Month after month, official Washington downplayed the trickle and then constant stream of bad news out of Iraq, content to advertise hopeful signs like free elections. But even this president finally had to face the bloody facts and draw the obvious conclusion: The coalition of the ever less willing in Iraq was losing the war. And to leave the conduct of this war to the same generals with the same minimal strategy would lead to the same defeat.
Something new was called for, anything new. So the old approach has been shelved, and the old generals eased aside or kicked upstairs. Their old assurances had long since ceased to assure. (Why one of them - George Casey - is being nominated for Army chief of staff mystifies. Why reward failure?)
A new commanding general now has been called in, complete with a new strategy and a new team of subordinates to carry it out. His approach is an open book, specifically the U.S. Army's new counter-insurgency (COIN) manual published just last month. The new commander - Lt. Gen. David H. Petraeus, Ph.D. - should know it well; he was the strategist responsible for putting it together.
The new manual lays out the challenge now facing American forces and our allies in Iraq, and how Gen. Petraeus proposes to respond to it: Clear and hold enemy strongholds. We've cleared them before, but neglected to hold them. The general does not propose to repeat that strategic error. His aim will be to isolate the enemy from popular support. He understands that not all the insurgents can or need be killed or captured to achieve that aim - so long as they are neutralized.
Already the first tentative but hopeful results of such a strategy are being reported in Baghdad, where leaders of Moktada al-Sadr's murderous Mahdi Army are being rounded up. Armed gangs are disappearing from the streets of Sadr City as they go into hiding. Meanwhile, Sunni terrorists try to kill as many innocent civilians as possible in hopes of keeping the sectarian violence going, the country ungovernable, and American public opinion demoralized.

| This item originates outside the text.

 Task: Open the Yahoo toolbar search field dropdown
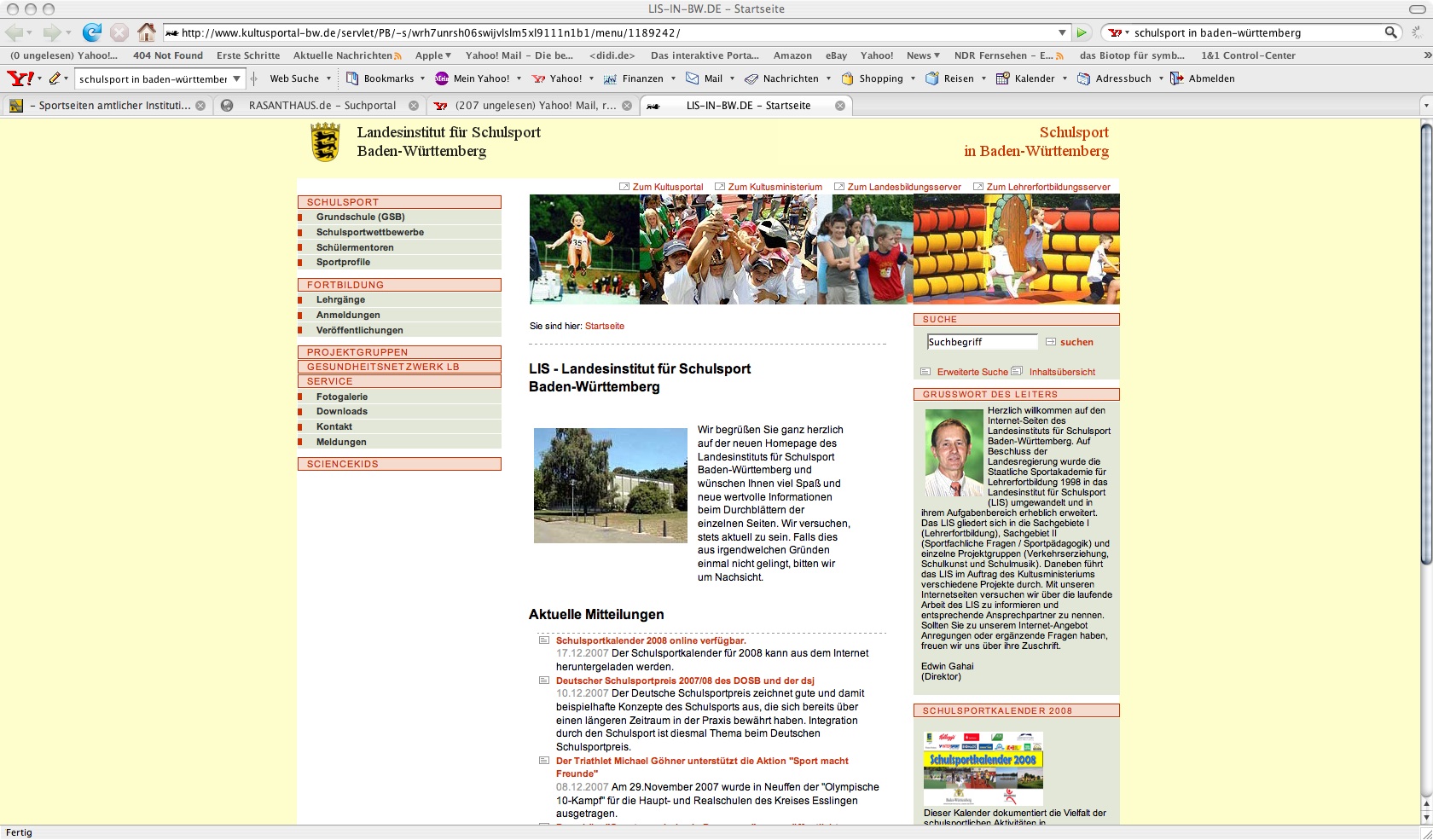237,78

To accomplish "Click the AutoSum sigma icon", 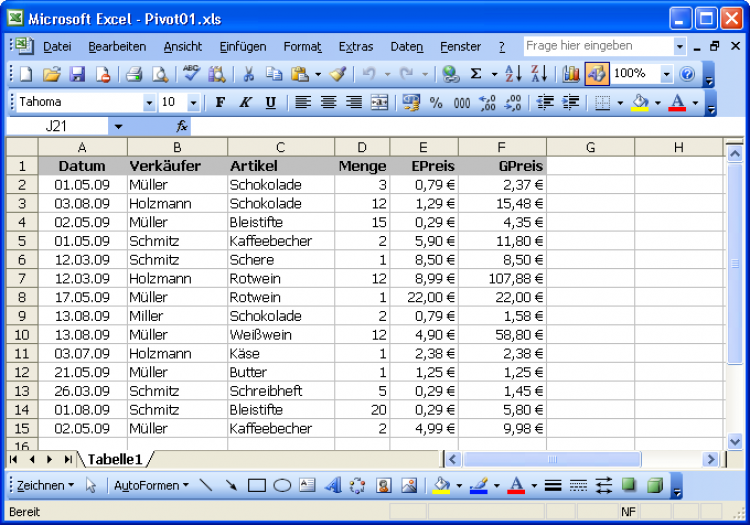I will coord(476,74).
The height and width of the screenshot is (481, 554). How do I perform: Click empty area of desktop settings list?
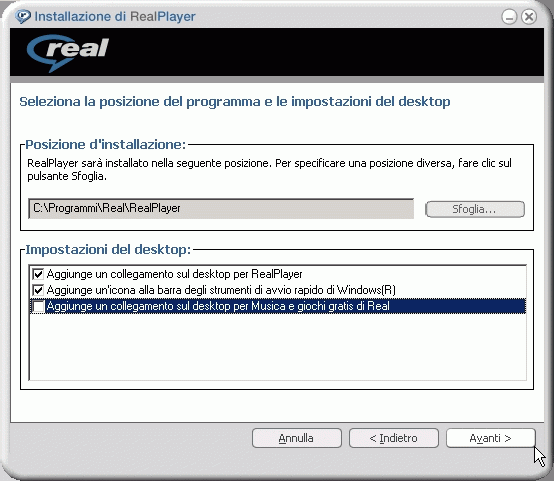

As the debate over the war mounts this week, here is what may be the most relevant excerpt from the new counter-insurgency manual, with emphasis added: "Most enemies either do not try to defeat the United States with conventional operations or do not limit themselves to purely military means. They know that they cannot compete with U.S. forces on those terms. Instead, they try to exhaust U.S. national will, aiming to win by undermining and outlasting public support."